Not a far drive from Mjölby there is a national treasure (besides the manufacturers of forklifts and combiners). The largest rune stone in Sweden stands in a small roadside park across from a small schoolhouse in between farms and fields. It's an ancient relic that holds the tale of a farther mourning for his dead son. Sweden has several of them and they hold details of parts and pieces of the country's history and storytelling heritage as well as an archaic alphabet that Vikings may have used .

We froze there for a while alongside a few other brave Scandinavians eager to admire their own heritage, and then headed off to a nearby bird sanctuary. One of a handful of larger lakes in Sweden, the nature preserve is typically filled with hundreds or thousands of birds that migrate to slightly warmer weather starting this time of year. The nature reserves has a very nice observatory with a thatched roof and siding. Although brisk out, the view of the water was pleasant, and the trees along the walking trails and roads made for some memorable moments and good conversation.

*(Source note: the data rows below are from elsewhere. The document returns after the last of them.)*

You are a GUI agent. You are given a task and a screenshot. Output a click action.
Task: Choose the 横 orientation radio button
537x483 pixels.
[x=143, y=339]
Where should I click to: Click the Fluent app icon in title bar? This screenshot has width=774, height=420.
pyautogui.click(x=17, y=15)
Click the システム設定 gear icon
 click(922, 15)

We drove on back the way we had come, but this time we went a bit further than where we had started. Linköping is the fifth largest city in the country. Many of the side streets and shopping areas including the square are cobblestone and brick. The streets and the thirteen-hundred year old Lutheran cathedral give this city an older feel. There are plenty of shops, cafés, schools, and offices that line the streets busy with cyclists, pedestrians, and motorists . We stopped in Steve's Coffee for coffee, tea, and fries. The fries came with two dipping sauces which we each chose for ourselves from a list of twenty or so options. Old typewriters and radio sets sat on shelves alongside canisters and burlap sacks of coffee beans. We sat upstairs and chatted while a tiny bird flew around from one antique decoration to the next looking for his next meal from any unsuspecting patrons. We left full and satisfied with our choice for lunch, then walked through the cobblestone streets to catch a glimpse of the inside of the old cathedral. Curiously, we perused relics, gravestones, monuments, and art installations. The detail in every little inch of the place was impressive.

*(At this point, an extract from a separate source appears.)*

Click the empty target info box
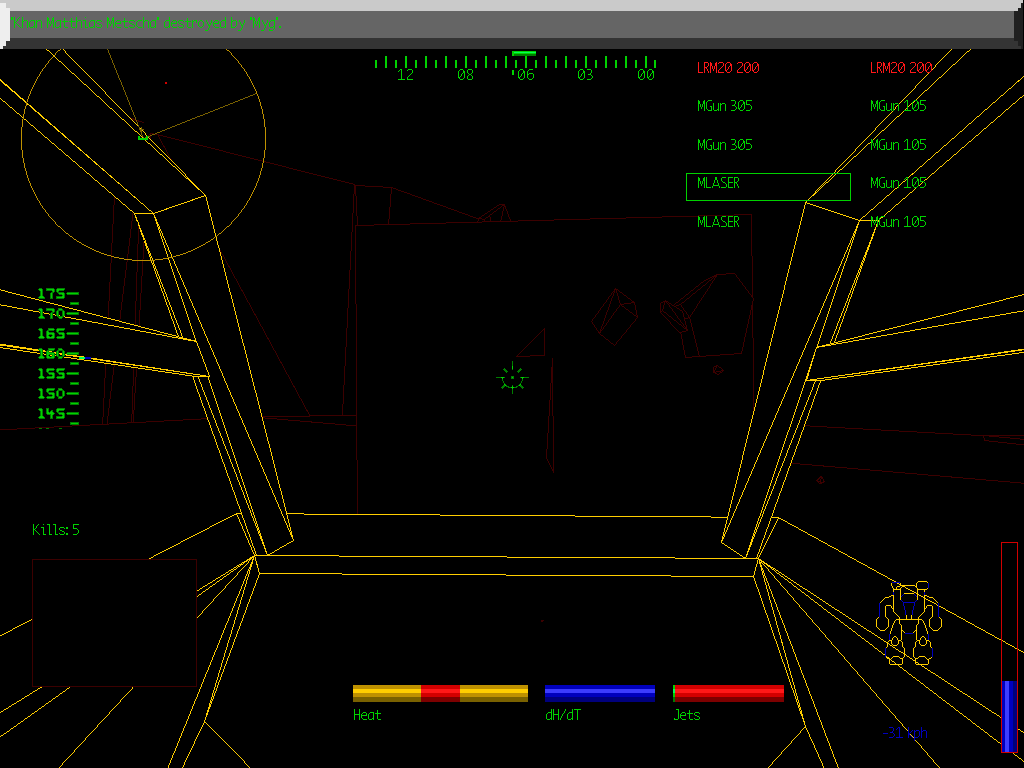Image resolution: width=1024 pixels, height=768 pixels. coord(114,622)
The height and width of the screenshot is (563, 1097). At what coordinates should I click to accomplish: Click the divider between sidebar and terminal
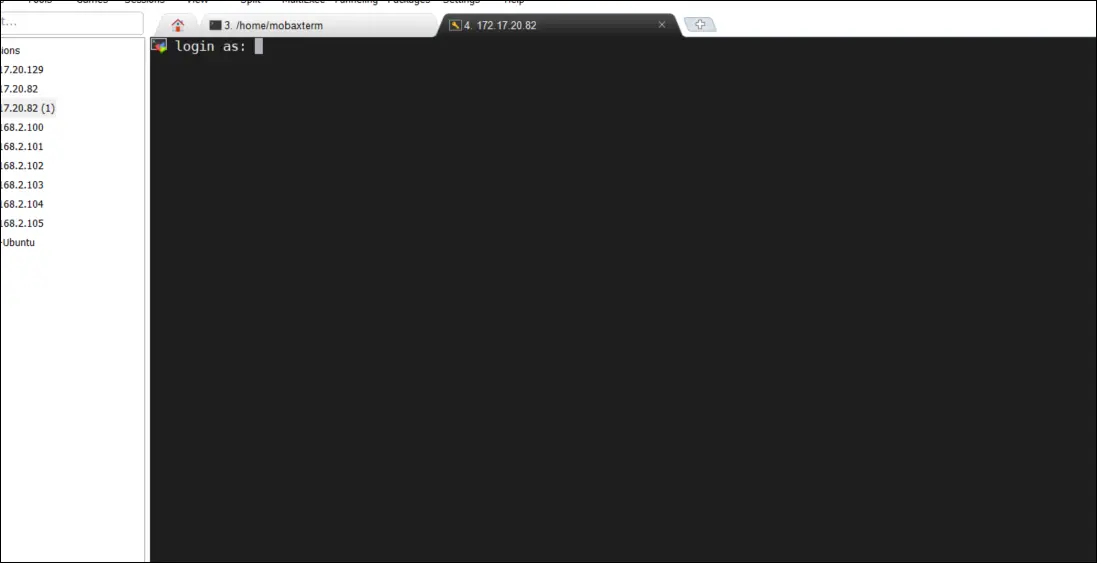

The warmth of the cozy fire that Paul had promised to build once the Sabbath had begun was calling us back to our abode. On the way back over to Mjölby we stopped for a few minutes in old Linköping. It's a part of the original downtown that has been kept up to look nearly identical to how it must have been more than a hundred years ago . It has cobblestone streets, a main square surrounded by storefronts and cafés, and streets lined with the shops of artisans and craftsmen of all sorts. There was even a chocolate shop that sells the most famous chocolate in all of Sweden, although I have never seen or heard of it before.

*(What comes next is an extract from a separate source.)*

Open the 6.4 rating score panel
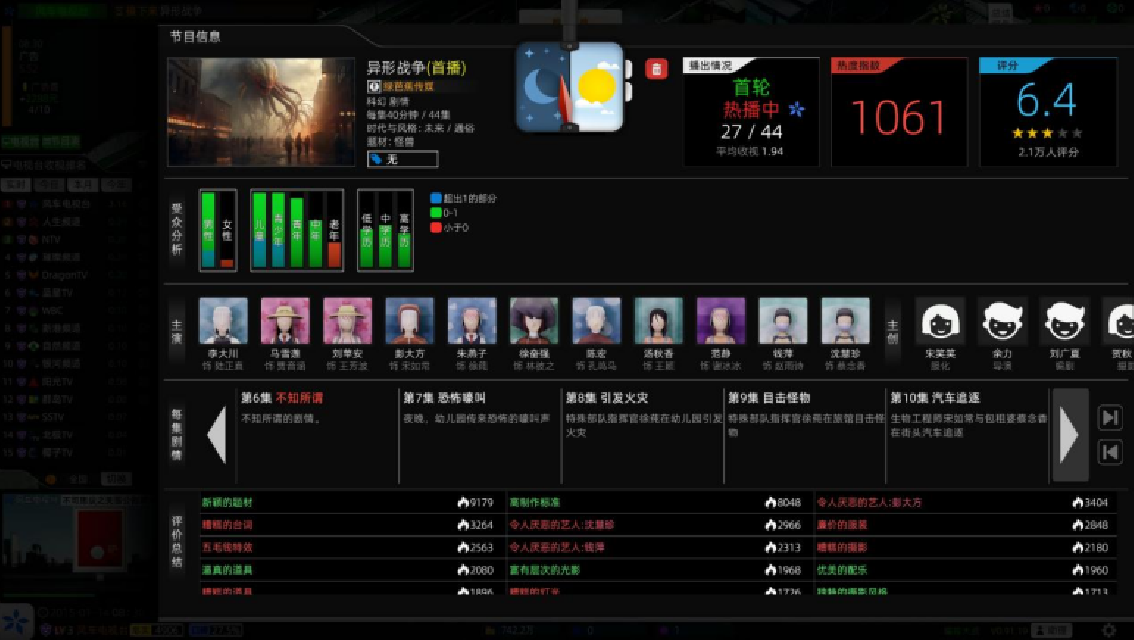1134x640 pixels. coord(1047,112)
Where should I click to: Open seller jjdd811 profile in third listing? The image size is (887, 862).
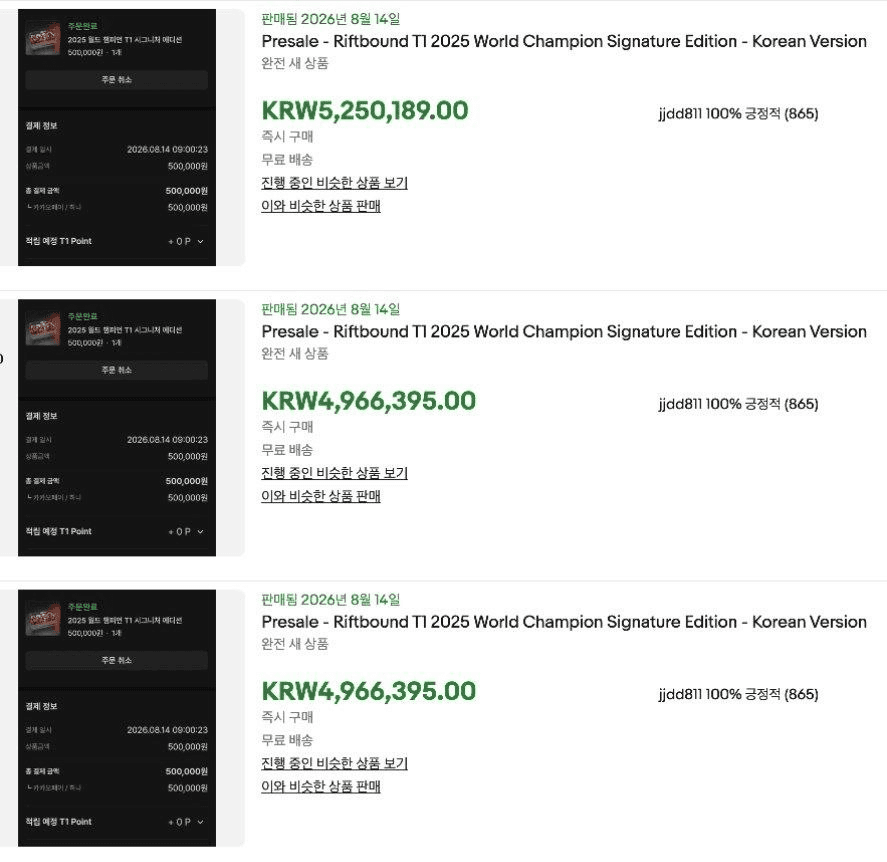click(x=680, y=694)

We swung back through Mjölby to get the children after school. They were excited to have visitors come and spend some time with them, to have a Sabbath meal with them and fellowship with them in their own home. We ate a fine smörgåsbord, had ice cream and chocolates for dessert, and spent the rest of the evening getting to know each other over board games and shared pieces of music. We drank tea and then enjoyed the roar of the fire behind the sounds of our own conversing. It was a fine start to our time together and a great way to spend the coming of the Sabbath.